Stored data entries:
-- Opening Marker --

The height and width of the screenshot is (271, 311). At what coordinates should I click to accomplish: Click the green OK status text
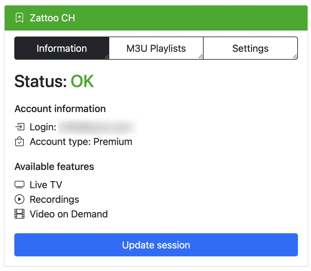click(x=82, y=81)
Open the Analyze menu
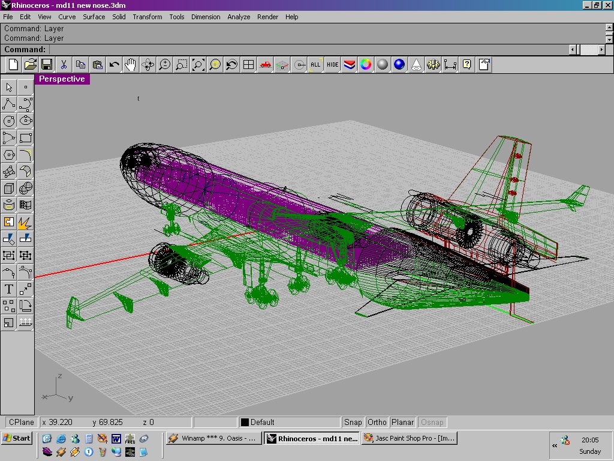Image resolution: width=614 pixels, height=461 pixels. point(239,17)
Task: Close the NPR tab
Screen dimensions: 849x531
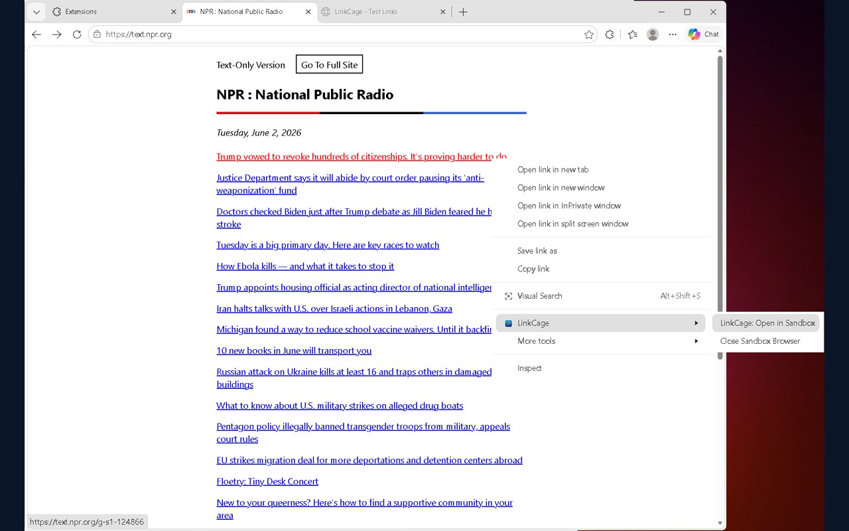Action: (x=308, y=12)
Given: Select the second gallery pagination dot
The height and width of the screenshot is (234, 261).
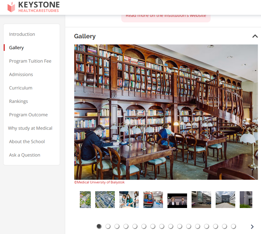Looking at the screenshot, I should point(108,226).
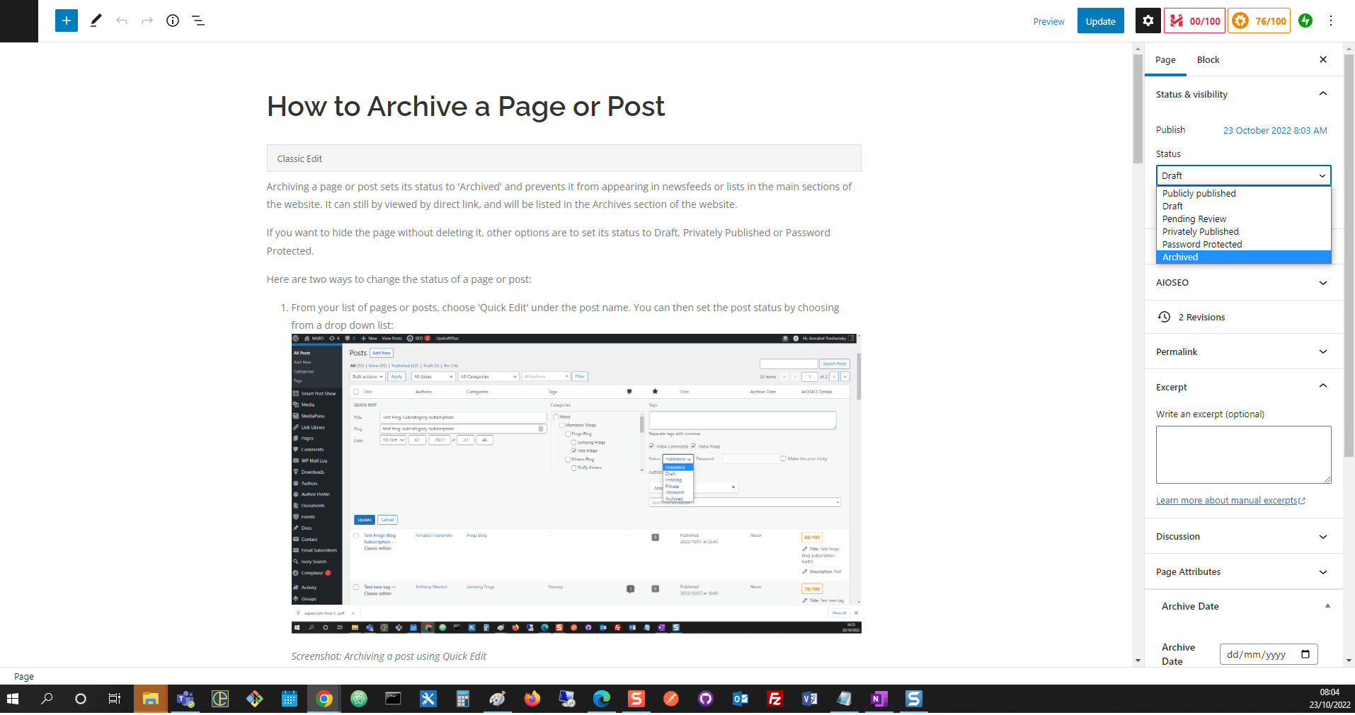
Task: Open Google Chrome from the taskbar
Action: point(324,699)
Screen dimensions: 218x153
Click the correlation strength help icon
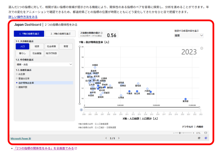(x=102, y=33)
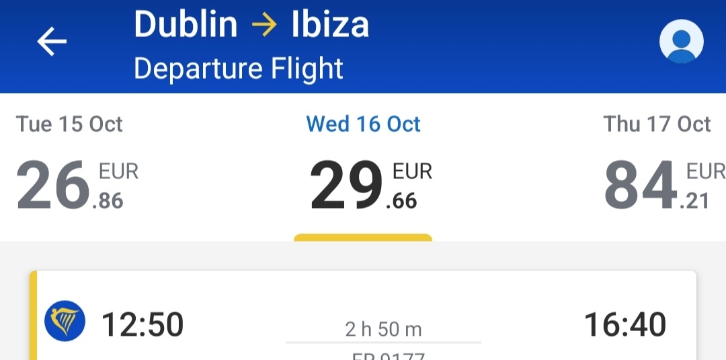Tap the Departure Flight subtitle
Screen dimensions: 726x360
tap(239, 69)
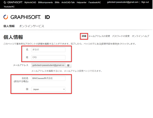The image size is (153, 118).
Task: Open オンラインヘルプ link
Action: coord(141,36)
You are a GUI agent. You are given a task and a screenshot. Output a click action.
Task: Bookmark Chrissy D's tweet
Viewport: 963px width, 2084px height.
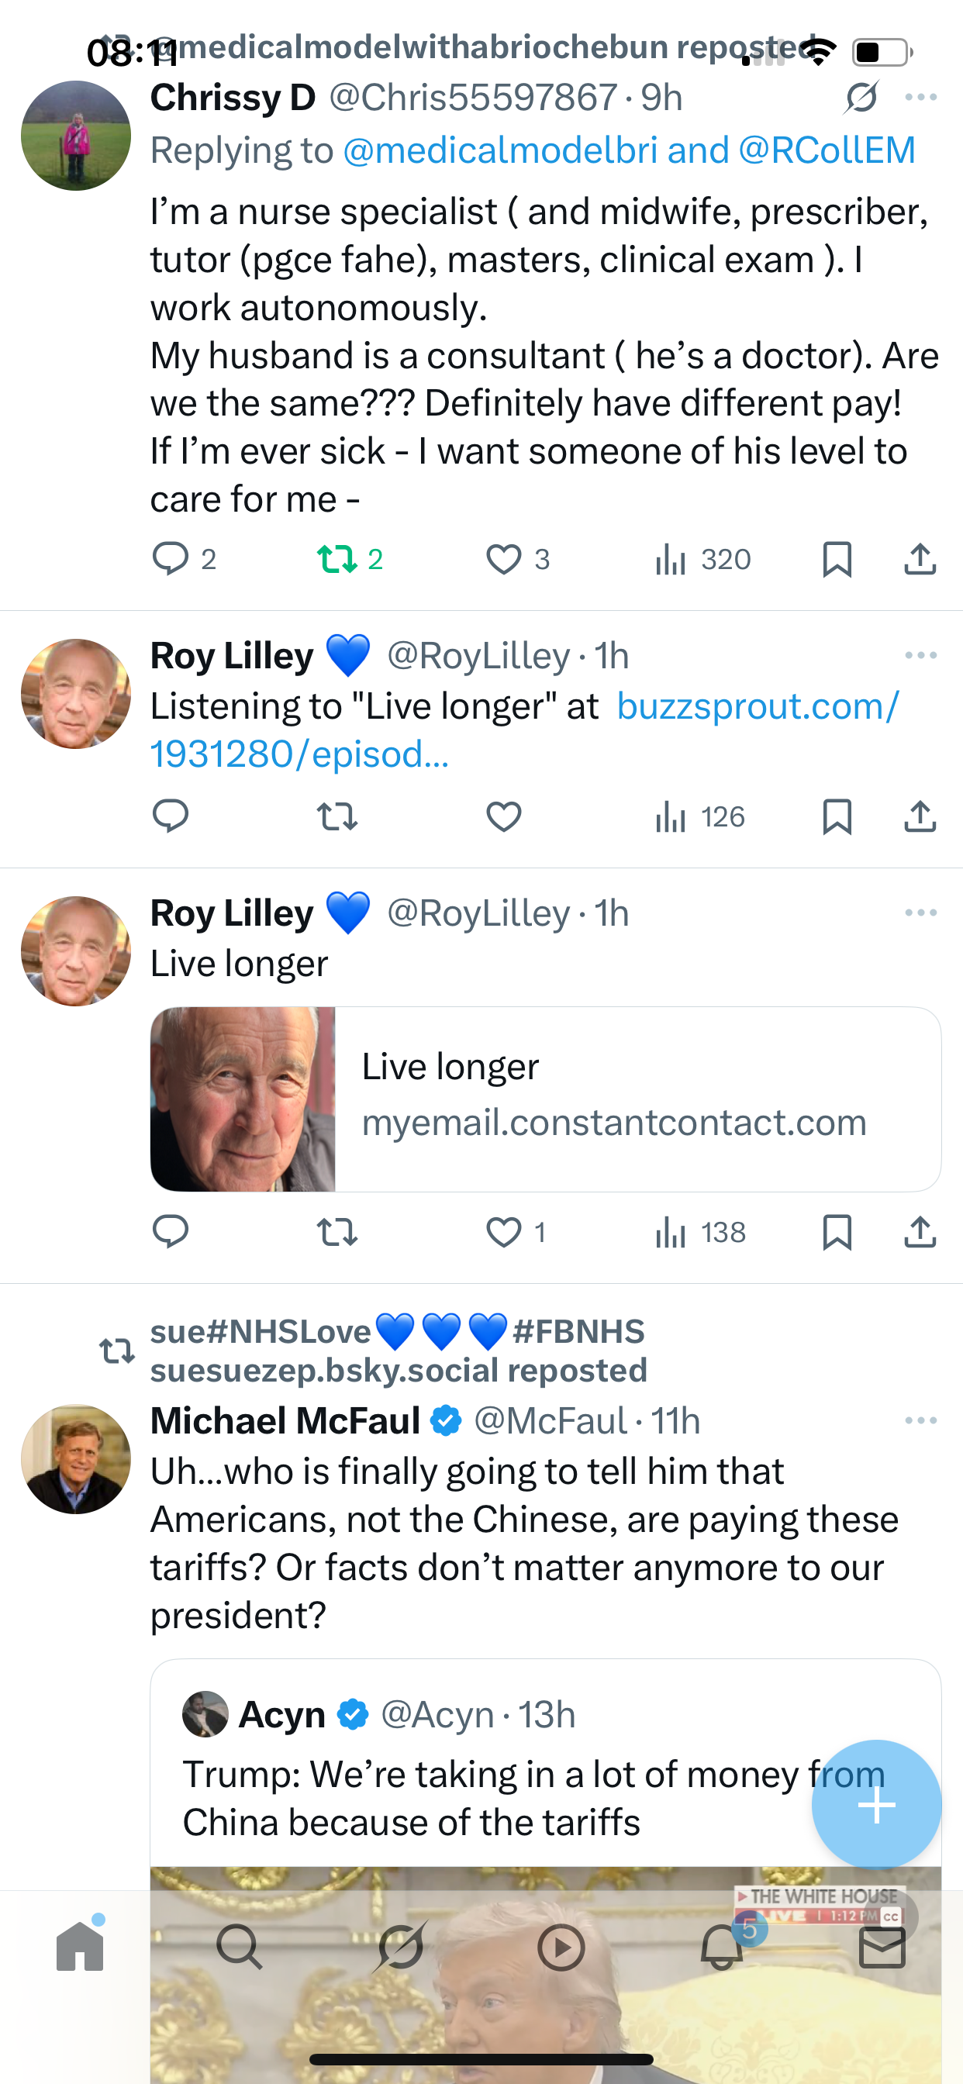tap(837, 559)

-- Closing Marker --

• [Brief]
The lines above should be transcribed exactly, with every image removed.

• [Exercise output]
The height and width of the screenshot is (271, 311). At what coordinates should I click to accomplish: Click the green OK status text
click(x=82, y=81)
Open the Analyze menu
Image resolution: width=614 pixels, height=461 pixels. point(239,17)
Task: Close the NPR tab
Screen dimensions: 849x531
Action: (x=308, y=12)
Given: Select the second gallery pagination dot
The height and width of the screenshot is (234, 261).
Looking at the screenshot, I should point(108,226).
Task: Open Google Chrome from the taskbar
Action: point(324,699)
Screen dimensions: 218x153
Click the correlation strength help icon
(x=102, y=33)
Tap the Departure Flight subtitle
Screen dimensions: 726x360
tap(239, 69)
The image size is (153, 118).
Task: Open オンラインヘルプ link
Action: coord(141,36)
You are a GUI agent. You are given a task and a screenshot. Output a click action.
Task: Bookmark Chrissy D's tweet
Viewport: 963px width, 2084px height.
tap(837, 559)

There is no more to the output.